Because one party overwhelmed the other during the negotiations the result was a constitution that primarily embodies the values and preferences of the victor. This has in turn led to the large scale alienation of the minority. Thousands of them have already left South Africa while discontentment over the defects in the constitution is growing among those remaining in the country.

It should be abundantly clear to Palestinian and Israeli leaders and negotiators that the methods followed during the South African negotiation process should not serve as a model or example. The outcome of the process the Constitution which does not guarantee the Afrikaans or any other minority even a school or university and fails to prevent the continued disregard for languages other than English – is the ultimate proof that the South African experience should not be emulated by parties in the Middle East. 
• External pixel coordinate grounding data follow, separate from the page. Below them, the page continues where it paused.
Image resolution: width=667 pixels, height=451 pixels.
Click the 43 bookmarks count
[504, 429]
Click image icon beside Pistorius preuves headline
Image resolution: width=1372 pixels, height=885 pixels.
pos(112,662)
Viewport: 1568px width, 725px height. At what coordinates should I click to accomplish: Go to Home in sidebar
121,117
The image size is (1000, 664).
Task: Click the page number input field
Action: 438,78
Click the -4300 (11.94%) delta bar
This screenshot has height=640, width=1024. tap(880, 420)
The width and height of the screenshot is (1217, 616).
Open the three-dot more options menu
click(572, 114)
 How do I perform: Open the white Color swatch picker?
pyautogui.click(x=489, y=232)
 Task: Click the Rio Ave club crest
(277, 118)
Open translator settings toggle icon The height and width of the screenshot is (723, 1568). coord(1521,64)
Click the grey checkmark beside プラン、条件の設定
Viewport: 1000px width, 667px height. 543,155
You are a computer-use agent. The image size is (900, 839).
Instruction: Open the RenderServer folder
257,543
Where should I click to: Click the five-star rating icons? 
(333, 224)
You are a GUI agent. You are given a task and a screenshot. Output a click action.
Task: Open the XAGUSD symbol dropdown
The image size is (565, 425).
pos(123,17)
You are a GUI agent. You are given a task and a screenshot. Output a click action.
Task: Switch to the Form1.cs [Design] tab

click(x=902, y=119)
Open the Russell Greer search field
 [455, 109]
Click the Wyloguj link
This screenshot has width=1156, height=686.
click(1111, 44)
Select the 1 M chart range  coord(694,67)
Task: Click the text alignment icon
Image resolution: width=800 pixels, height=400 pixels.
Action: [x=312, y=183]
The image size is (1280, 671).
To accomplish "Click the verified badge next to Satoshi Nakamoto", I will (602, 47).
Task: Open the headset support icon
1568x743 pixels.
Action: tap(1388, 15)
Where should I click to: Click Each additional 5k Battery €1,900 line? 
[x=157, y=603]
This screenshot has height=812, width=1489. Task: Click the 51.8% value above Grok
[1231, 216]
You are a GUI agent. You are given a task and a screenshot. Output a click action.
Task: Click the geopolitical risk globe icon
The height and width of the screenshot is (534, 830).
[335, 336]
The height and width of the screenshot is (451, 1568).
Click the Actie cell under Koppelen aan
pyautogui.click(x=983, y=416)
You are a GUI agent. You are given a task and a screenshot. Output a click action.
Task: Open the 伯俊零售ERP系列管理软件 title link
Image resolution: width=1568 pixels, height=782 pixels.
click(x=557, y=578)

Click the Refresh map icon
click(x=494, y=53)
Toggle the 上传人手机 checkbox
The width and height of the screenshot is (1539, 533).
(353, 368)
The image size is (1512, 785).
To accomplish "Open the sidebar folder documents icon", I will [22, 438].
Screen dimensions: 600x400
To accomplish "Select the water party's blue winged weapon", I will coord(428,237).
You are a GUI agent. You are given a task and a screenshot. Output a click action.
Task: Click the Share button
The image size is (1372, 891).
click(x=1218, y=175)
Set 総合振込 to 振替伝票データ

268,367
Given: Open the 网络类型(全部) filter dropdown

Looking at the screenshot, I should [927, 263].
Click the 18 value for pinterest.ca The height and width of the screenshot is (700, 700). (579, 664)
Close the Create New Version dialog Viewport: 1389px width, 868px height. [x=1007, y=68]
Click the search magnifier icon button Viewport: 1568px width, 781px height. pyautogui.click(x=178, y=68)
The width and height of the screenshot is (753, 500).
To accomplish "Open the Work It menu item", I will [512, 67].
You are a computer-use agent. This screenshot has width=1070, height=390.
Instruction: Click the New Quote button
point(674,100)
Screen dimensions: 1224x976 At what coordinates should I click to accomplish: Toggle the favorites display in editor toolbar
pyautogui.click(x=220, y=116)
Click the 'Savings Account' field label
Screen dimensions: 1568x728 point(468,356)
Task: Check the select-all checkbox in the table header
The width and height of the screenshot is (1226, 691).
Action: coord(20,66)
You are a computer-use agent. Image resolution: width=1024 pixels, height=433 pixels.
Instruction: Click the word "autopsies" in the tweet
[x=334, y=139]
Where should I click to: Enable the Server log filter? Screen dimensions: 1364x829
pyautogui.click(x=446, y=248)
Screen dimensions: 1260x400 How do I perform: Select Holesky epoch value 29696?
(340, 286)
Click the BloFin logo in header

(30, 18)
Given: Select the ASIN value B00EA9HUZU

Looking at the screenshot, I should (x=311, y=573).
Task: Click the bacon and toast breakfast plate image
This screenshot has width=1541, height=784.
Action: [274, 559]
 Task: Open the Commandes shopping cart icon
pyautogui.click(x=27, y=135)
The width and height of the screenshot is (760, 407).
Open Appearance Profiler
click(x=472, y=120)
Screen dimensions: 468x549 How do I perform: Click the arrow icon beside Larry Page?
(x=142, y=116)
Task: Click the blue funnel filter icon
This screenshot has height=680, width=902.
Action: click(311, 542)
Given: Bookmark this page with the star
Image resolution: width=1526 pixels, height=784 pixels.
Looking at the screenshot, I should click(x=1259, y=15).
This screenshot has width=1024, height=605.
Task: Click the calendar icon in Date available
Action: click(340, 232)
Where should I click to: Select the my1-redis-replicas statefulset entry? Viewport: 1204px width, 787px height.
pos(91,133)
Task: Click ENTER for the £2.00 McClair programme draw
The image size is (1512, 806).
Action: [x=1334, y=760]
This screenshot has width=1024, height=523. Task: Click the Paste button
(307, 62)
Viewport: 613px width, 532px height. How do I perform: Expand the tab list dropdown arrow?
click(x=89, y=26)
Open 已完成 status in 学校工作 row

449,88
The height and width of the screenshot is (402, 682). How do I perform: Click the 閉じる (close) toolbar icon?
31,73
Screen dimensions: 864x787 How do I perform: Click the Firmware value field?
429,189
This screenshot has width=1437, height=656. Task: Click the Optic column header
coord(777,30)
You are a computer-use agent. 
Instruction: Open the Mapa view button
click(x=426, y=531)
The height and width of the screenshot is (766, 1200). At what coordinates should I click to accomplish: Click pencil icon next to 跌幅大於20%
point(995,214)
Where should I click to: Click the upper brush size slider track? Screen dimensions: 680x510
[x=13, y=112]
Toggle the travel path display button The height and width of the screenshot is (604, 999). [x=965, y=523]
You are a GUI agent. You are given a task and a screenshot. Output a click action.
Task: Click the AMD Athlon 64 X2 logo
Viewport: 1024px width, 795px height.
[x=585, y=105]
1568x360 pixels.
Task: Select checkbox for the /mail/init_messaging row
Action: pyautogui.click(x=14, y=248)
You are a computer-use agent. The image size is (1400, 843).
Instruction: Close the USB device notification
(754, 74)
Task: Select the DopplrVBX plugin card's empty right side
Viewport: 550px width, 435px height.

Mention must also be made of the purge of all Afrikaners from positions of government and the consequent disenfranchisement of the Afrikaans tongue in school and university alike; the brutal racially motivated murder of nearly 2 000 white farmers by blacks (the ANC government attributes such killings to poverty and the legacy of apartheid and has prosecuted very few of the culprits); the race-based policies which seek to eventually turn over the majority share in most businesses (even family owned firms) and farms to Negroes (thereby dooming South Africa to become another Zimbabwe whose President Mugabe murdered and expelled most white agriculturists from his domain); and the expunging of all traces of an Afrikaner presence in the country (the old Boer republics of Transvaal and Orange Free state have been broken up and renamed while Pretoria named after an Afrikaner hero is to be called Tswane in honor of an obscure tribal chieftain).

The quotations from the above letter as well as the overall situation in South Africa today should make amply clear the dangers that can ensue if a dispirited and confused Israel continues to offer suicidal concessions to an unrelenting Arab foe armed with the arrogance of self-righteousness and cloaked in the mantle of victimhood. Simply substituting the names ofIsrael Arafat and the PLO for South Africa Mandela and the ANC reveals the close resemblance between the two circumstances.

Neither disengagement nor a state of citizens will solve the problems in the Middle East. Only an Israel aware of the gravity of what is at stake and purged of the negative influences of a baseless defeatism can overcome the swamp which has now swallowed the once  prosperous South Africa.